Work required =>
An exact transcription of each entry below is required, without any pictures.

[Saved entries]
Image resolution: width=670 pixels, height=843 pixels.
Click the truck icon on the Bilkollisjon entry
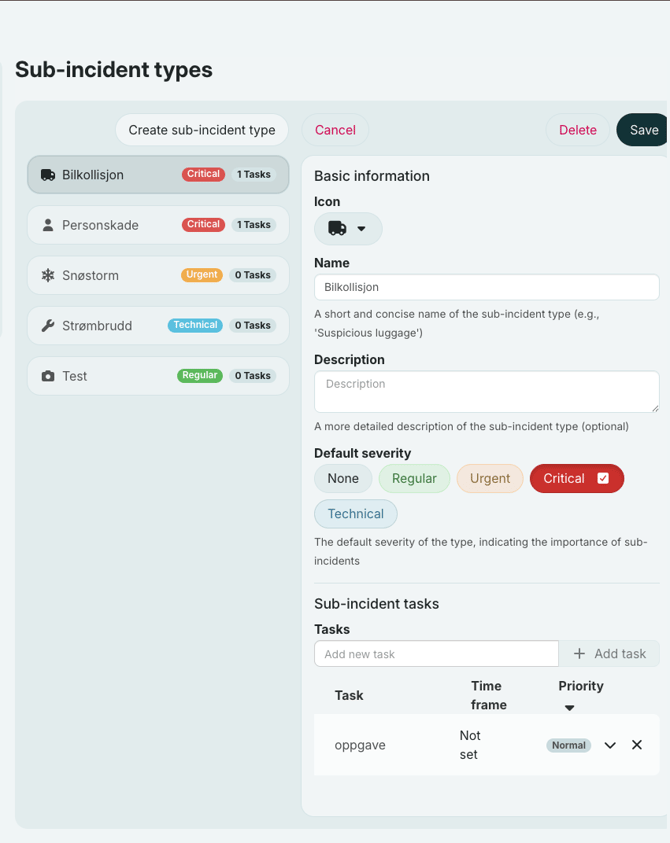47,174
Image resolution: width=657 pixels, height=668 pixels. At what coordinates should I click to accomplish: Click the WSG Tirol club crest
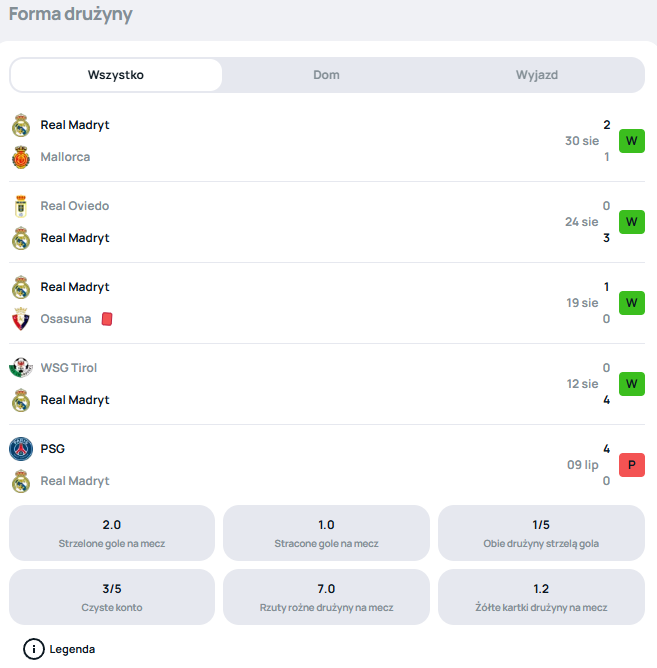tap(21, 368)
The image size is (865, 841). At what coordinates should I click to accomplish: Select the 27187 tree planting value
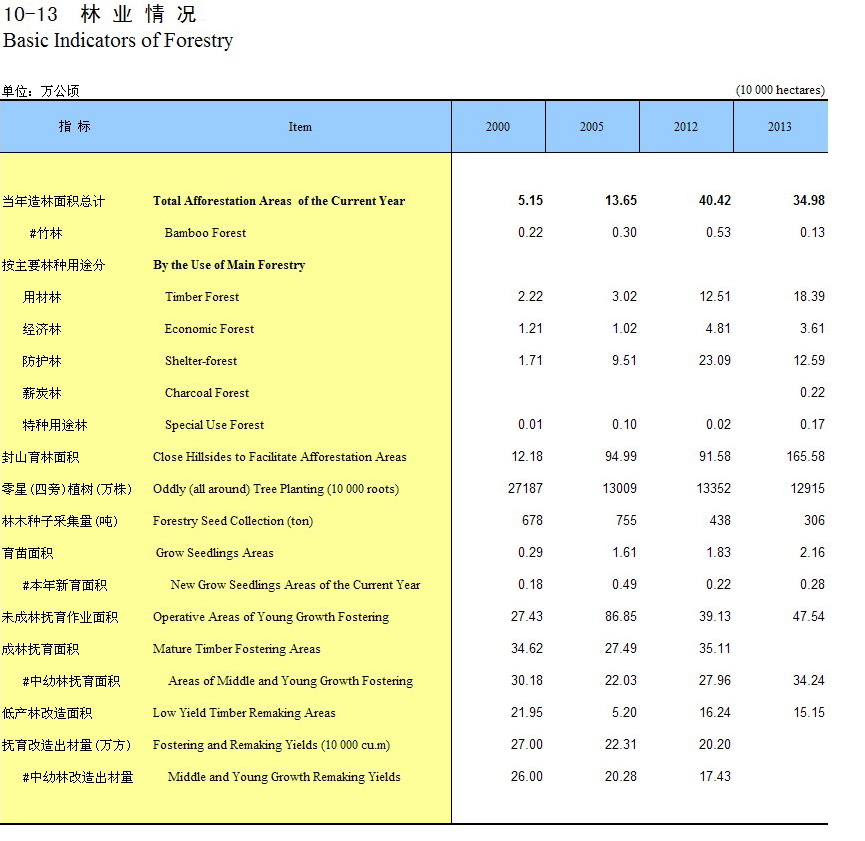(x=526, y=489)
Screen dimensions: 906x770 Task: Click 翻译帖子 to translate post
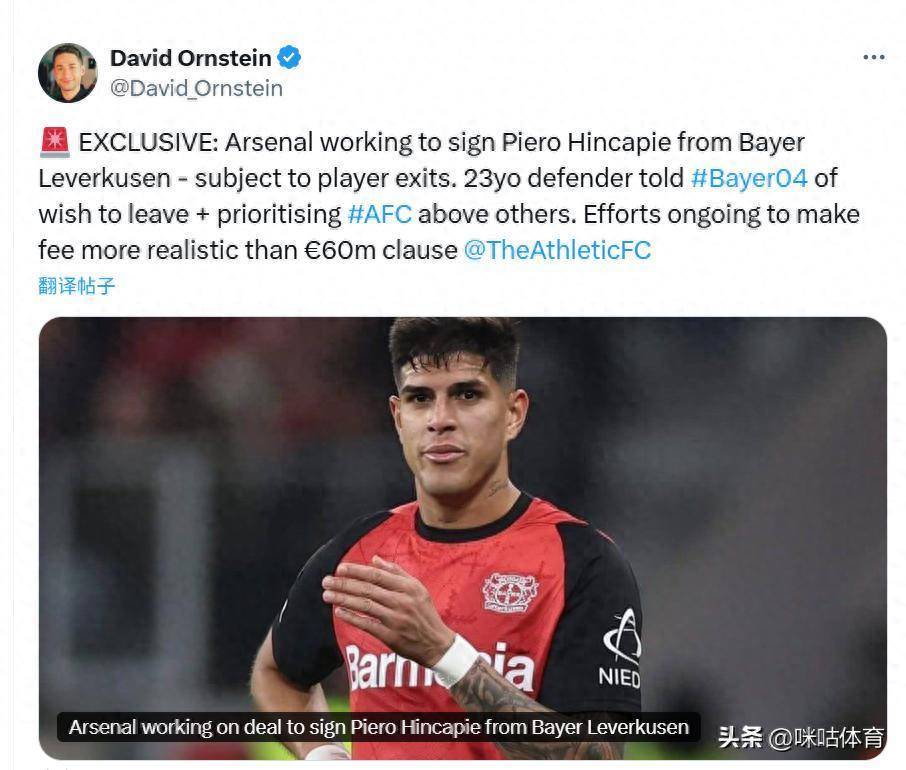77,285
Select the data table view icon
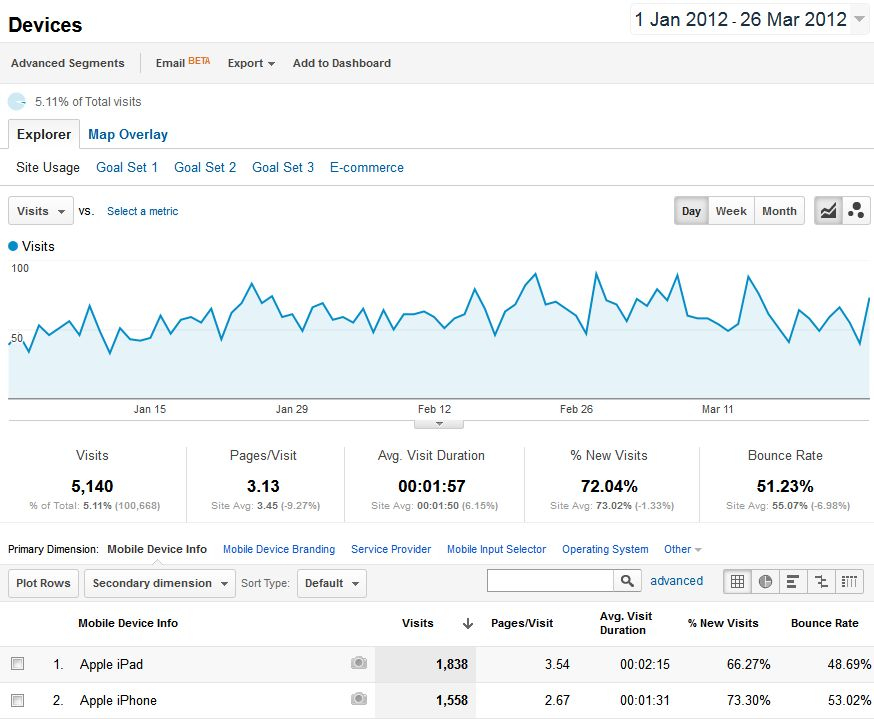The image size is (874, 719). coord(737,581)
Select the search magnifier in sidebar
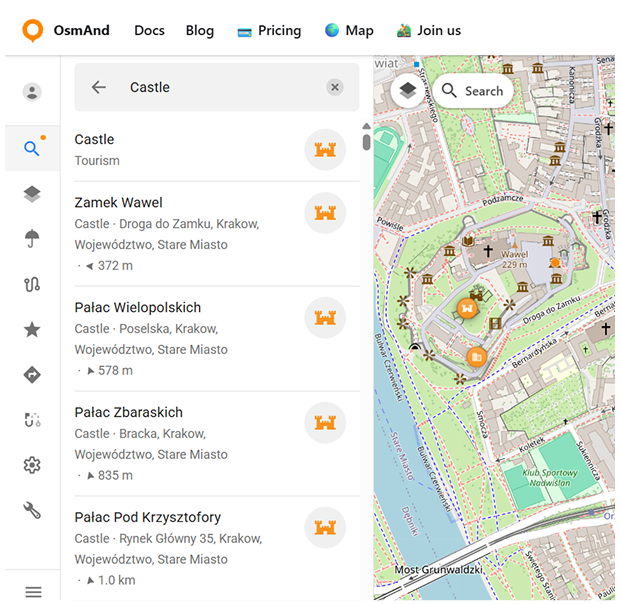The width and height of the screenshot is (620, 605). pos(32,149)
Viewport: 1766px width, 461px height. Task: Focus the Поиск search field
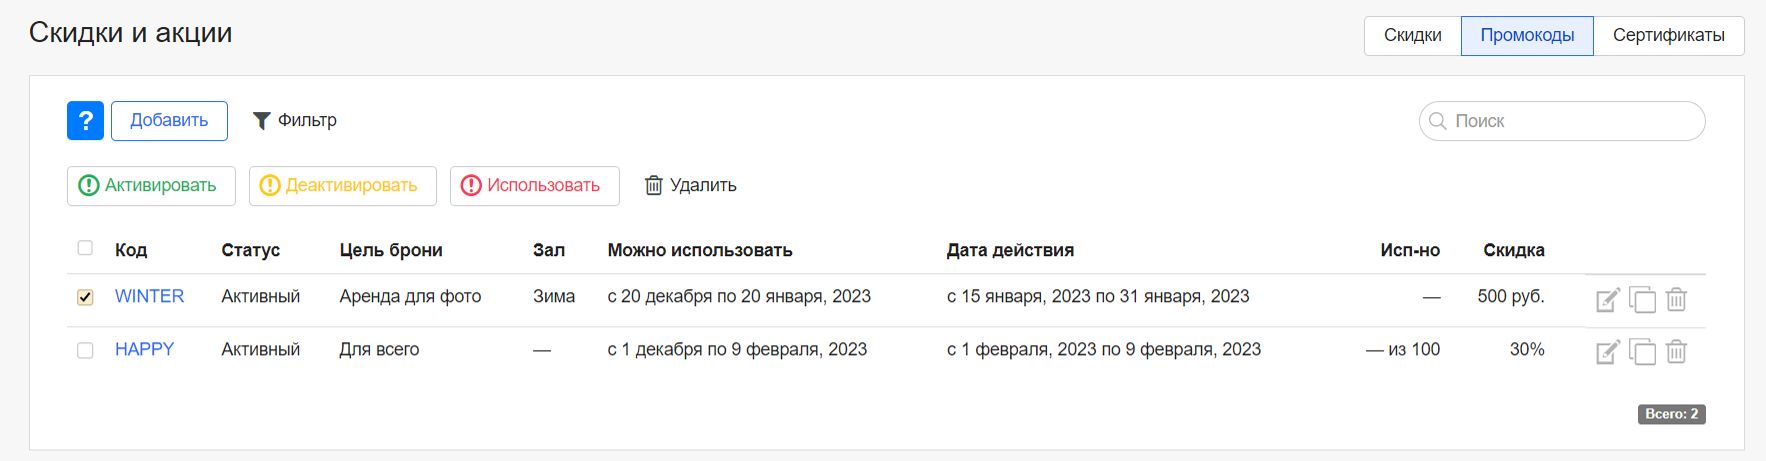pos(1562,121)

Result of this task =>
Image resolution: width=670 pixels, height=843 pixels.
Click the truck icon on the Bilkollisjon entry
47,174
Image resolution: width=657 pixels, height=668 pixels. At what coordinates should I click to accomplish: Click the WSG Tirol club crest
tap(21, 368)
The image size is (865, 841). At what coordinates should I click to accomplish: Select the 27187 tree planting value
(x=526, y=489)
Screen dimensions: 906x770 Task: Click 翻译帖子 to translate post
77,285
Select the data table view icon
The image size is (874, 719). coord(737,581)
Select the search magnifier in sidebar
The width and height of the screenshot is (620, 605). pos(32,149)
Viewport: 1766px width, 461px height. Task: Focus the Поиск search field
pos(1562,121)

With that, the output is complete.